An upfront or earlier interdigitation of preoperative radiotherapy is a strategy that could be considered for pancreatic adenocarcinoma, so long as there is no resulting delay in systemic therapy or increase in perioperative complications. Fig. 1 presents a potential trial schema to test this hypothesis. Patients with BR and LAPC without evidence of liver metastases on MRI would be eligible. Routine staging laparoscopy before clinical trial registration would be utilized to improve patient selection, as best available data suggests that around 25% of patients will have radiographically occult peritoneal disease [48], [49], [50]. Randomization would begin after receipt of the induction portion of chemotherapy to avoid loss of power which may occur for patients who develop progressive disease while on chemotherapy. CA 19–9 would be assessed at study entry, prior to radiotherapy, prior to consideration of surgery, and post-operatively (if completed). Factors influencing the decision to resect are multifactorial, including no evidence of progression or development of new metastatic disease, evidence of biochemical response or stability as determined by serum tumor markers, performance status of 0 or 1, and absence of life-limiting comorbidities. As radiographic response does not appear to predict surgical resectability [14], [51], [52], [53], [54], the decision to proceed with exploration and possible resection would be determined by the operating surgeon after multidisciplinary review and discussion. A central review board may also be considered to assist with determination of surgical eligibility as is done in the ongoing LAPIS trial [NCT03941093].

Fig. 1.

Fig. 1

Example of a Phase I Trial Schema Investigating Earlier Interdigitation of Preoperative Stereotactic Radiotherapy (SRT) Key: SG = Study Group. Example of a Phase I trial scheme investigating escalation of the interval to surgery after stereotactic radiotherapy (SRT) in the neoadjuvant treatment of pancreatic cancer.

If Study Group (SG) 1 and SG2 result in reasonable rates of perioperative complications and favorable R0 resection rates, radiotherapy may be delivered perhaps as soon as after the first or second cycle of chemotherapy (SG3, Fig. 1). Once the safest, longest interval between SRT and surgery has been determinated, a Phase II trial could be conducted to investigate the efficacy of the proposed regimen. Co-primary endpoints could be resection rate and major pathologic response while secondary endpoints might investigate peri-operative complications, local control, overall survival, and quality of life, for example.

Elective nodal volumes (i.e., celiac trunk and superior mesenteric artery +/- hepatic artery, superior mesenteric vein, and portal vein) utilizing simultaneous integrated boost would be mandated to minimize marginal miss [15], [17], [34], [55]. Five to fifteen fractions would be allowable on our sample schema while controlling for time to surgery from completion of radiotherapy, favoring the latter in the context of gross primary or nodal disease nearby to organs at risk [17].

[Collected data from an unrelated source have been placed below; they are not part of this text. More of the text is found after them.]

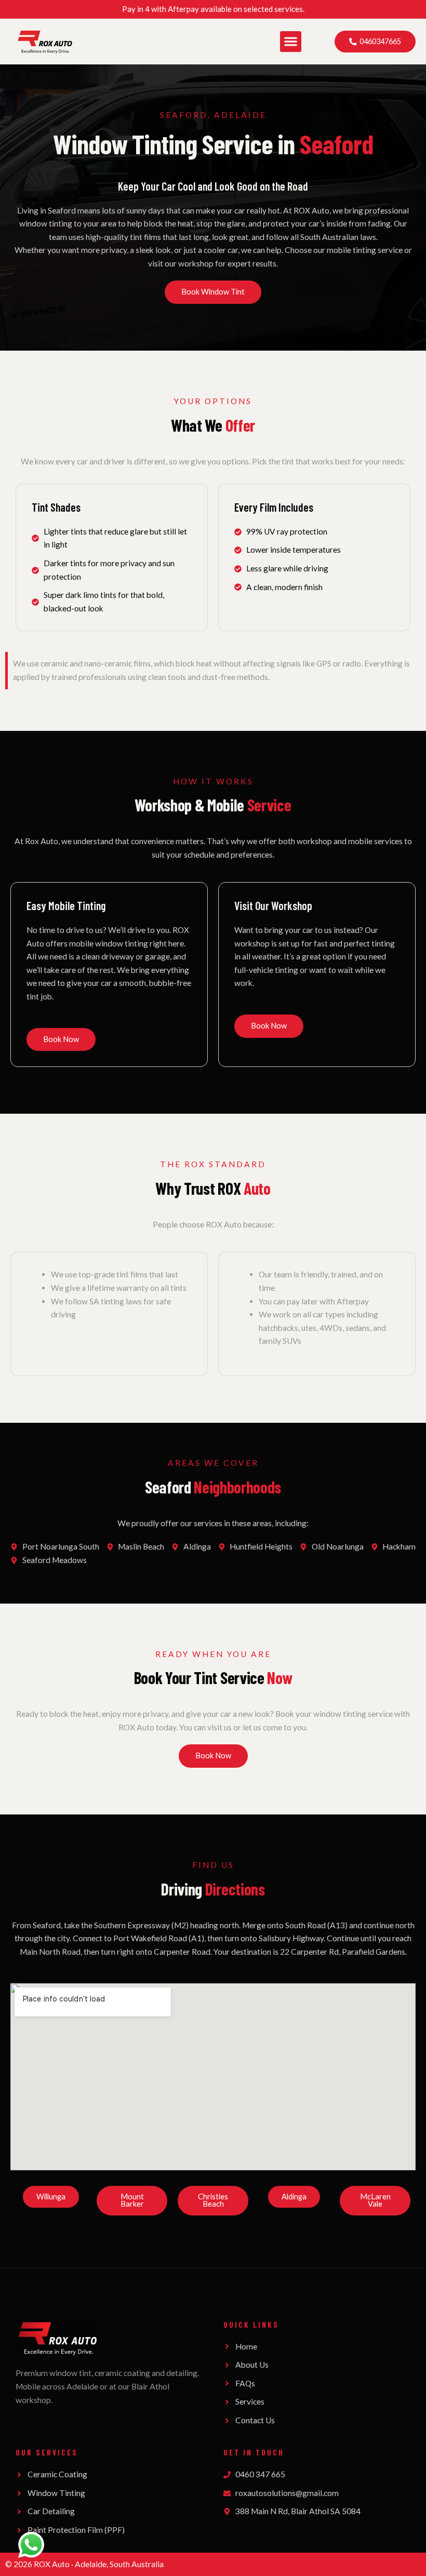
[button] (290, 41)
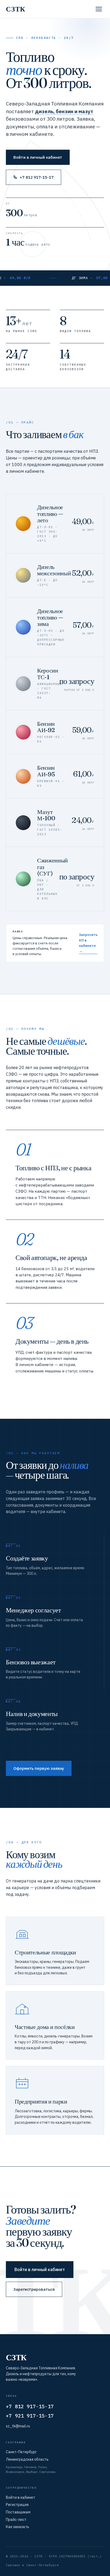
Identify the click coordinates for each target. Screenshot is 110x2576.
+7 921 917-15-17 (30, 2416)
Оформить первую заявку (38, 1768)
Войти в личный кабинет (37, 157)
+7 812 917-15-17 (37, 177)
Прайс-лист (16, 2519)
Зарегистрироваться (34, 2289)
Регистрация (17, 2504)
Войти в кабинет (20, 2497)
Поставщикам (18, 2512)
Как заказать (17, 2526)
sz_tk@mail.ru (18, 2426)
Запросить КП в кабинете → (88, 942)
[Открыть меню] (98, 9)
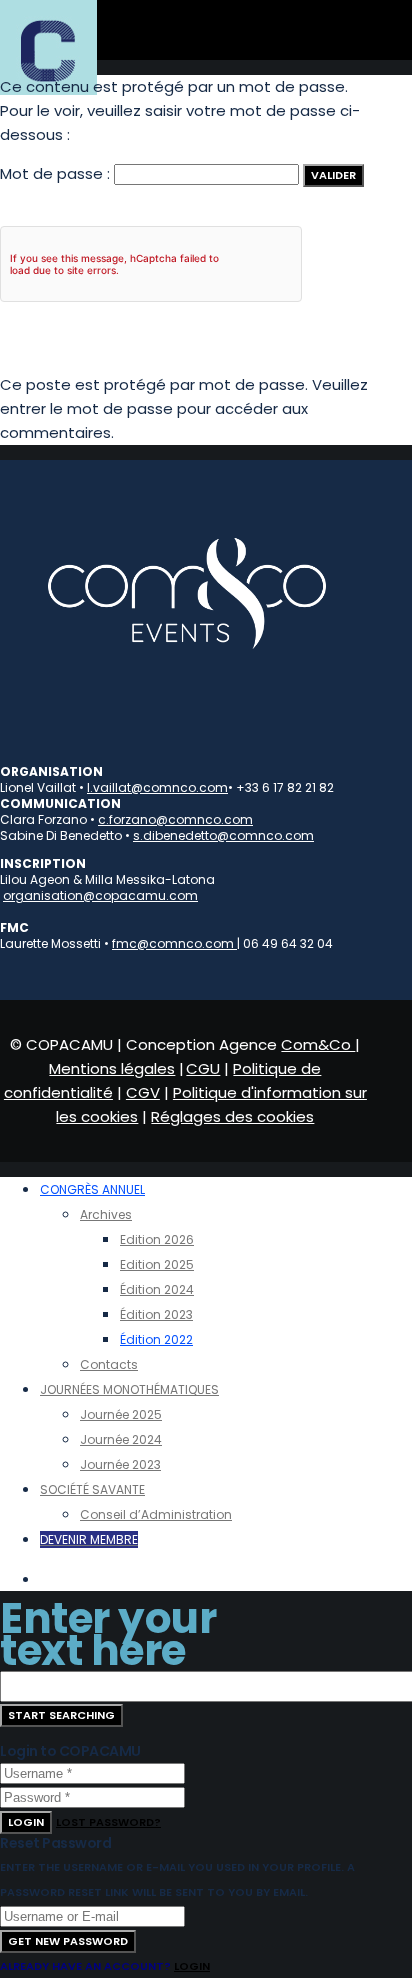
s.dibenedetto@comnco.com (223, 835)
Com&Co (318, 1044)
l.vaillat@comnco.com (157, 787)
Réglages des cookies (232, 1116)
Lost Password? (108, 1822)
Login (26, 1822)
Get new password (68, 1941)
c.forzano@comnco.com (175, 819)
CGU (203, 1068)
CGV (143, 1092)
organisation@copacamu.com (100, 895)
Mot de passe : (57, 173)
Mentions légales (112, 1068)
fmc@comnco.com (174, 943)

Importantly, pancreatic cancer guidelines now support the upfront use of concurrent CCRT or SRT as a part of neoadjuvant therapy for some non-metastatic patients based on patient and physician preference [4], [56]. The hypothesis of adjusting the timing of radiotherapy is within an acceptable standard of care and an ongoing study is investigating consolidative chemotherapy after SRT [NCT03460925]. The sample study design would supplement this hypothesis by investigating the timing to surgery with the goal of extending the duration of consolidative chemotherapy.

Preoperative radiotherapy is emerging as an approach to pancreatic cancer with several potential advantages. Earlier integration of radiotherapy followed by consolidative systemic therapy may be a promising management strategy. If shown to be safe and feasible, this novel multidisciplinary treatment paradigm has the potential to improve oncologic outcomes, including R0 resection, major pathologic response, and overall survival.

Declaration of Competing Interest

The authors declare the following financial interests/personal relationships which may be considered as potential competing interests: Dr. Hall’s department receives research and travel support from Elekta AB, Stockholm, Sweden. All other authors declare no conflicts of interest.